▶ DEINE AUFGABEN
(1) Welchen Grund nennt Abdeljalil Kassem im bereitgestellten Text für seine Rückkehr nach Frankreich? Antworte in höchstens drei Sätzen.
(2) Entnimm dem bereitgestellten Text den Abschnitt, der mit den Worten beginnt, in denen „Antwort:  Nach den“ steht, und mit „wollte ihn ausbügeln.“ endet.

▶ BEREITGESTELLTER TEXT
==================================================

Und die kooperativen, liebenswürdigen  Häftlinge, die zu bereuen scheinen, werden sie sich nicht, sobald ich sie in die Freiheit entlasse, ein Messer besorgen  und auf offener Straße einen Passanten erstechen?

Beruf und Privatleben kommen sich gerne in die Quere, überlappen sich, sollten eigentlich strikt getrennt sein, führen zu Verwerfungen in einem der beiden Sektoren oder auch in beiden. Natürlich ist oft auch die Arbeit die Brutstätte für die Liebe. Und natürlich gibt es produktive Ausnahmen.

Alma Revel ist Untersuchungsrichterin mit Schwerpunkt Terrorabwehr. Sie vernimmt einen jungen Mann, Abdeljalil Kassem, der aus Syrien nach Frankreich zurückgekommen ist und im Verdacht steht, Anhänger des IS, des „Islamischen Staates“ zu sein. Immer wieder beteuert er seine Unschuld. Die Protokolle der Verhöre sind in den Erzählverlauf eingefügt:

Frage der Richterin: Warum wollten Sie nach Frankreich zurückkehren?

Antwort:  Nach den Attentaten vom Januar 2015 habe ich verstanden, dass es das Ziel des IS war, Menschen zu töten. Ich habe meinen Irrtum eingesehen und wollte ihn ausbügeln.

==================================================

[Einträge zum Auffinden von Wörtern und Elementen]
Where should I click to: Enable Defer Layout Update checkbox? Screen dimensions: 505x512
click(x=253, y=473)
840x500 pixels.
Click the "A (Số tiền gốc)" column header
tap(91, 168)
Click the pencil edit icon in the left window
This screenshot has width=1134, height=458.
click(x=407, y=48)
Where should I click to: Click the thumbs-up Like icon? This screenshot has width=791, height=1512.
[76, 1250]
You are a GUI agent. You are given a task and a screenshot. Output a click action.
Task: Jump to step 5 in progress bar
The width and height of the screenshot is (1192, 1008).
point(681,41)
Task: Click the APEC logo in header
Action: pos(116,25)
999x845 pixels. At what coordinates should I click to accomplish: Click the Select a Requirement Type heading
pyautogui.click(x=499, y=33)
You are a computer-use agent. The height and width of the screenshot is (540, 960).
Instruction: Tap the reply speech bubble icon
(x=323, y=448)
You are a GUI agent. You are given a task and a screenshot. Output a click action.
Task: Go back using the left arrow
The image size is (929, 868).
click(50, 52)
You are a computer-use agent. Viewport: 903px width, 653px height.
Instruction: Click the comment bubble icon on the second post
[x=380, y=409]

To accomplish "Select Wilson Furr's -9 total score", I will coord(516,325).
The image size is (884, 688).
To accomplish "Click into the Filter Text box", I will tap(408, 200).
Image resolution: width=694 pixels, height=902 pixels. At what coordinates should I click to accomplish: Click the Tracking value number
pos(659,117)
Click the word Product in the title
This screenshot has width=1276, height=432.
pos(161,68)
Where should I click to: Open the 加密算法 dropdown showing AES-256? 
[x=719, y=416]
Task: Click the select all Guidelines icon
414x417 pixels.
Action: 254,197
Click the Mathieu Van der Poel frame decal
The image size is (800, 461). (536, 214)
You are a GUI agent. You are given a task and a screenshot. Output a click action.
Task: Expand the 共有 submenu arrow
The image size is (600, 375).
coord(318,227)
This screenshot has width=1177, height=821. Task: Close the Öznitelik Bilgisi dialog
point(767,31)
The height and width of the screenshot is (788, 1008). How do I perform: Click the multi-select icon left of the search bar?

==================================================

▶ LÖSUNGEN DER AUFGABEN
(1) Nach den Attentaten vom Januar 2015 hat er verstanden, dass das Ziel des IS war, Menschen zu töten. Er hat seinen Irrtum eingesehen und wollte ihn ausbügeln.

(2)
Antwort:  Nach den Attentaten vom Januar 2015 habe ich verstanden, dass es das Ziel des IS war, Menschen zu töten. Ich habe meinen Irrtum eingesehen und wollte ihn ausbügeln.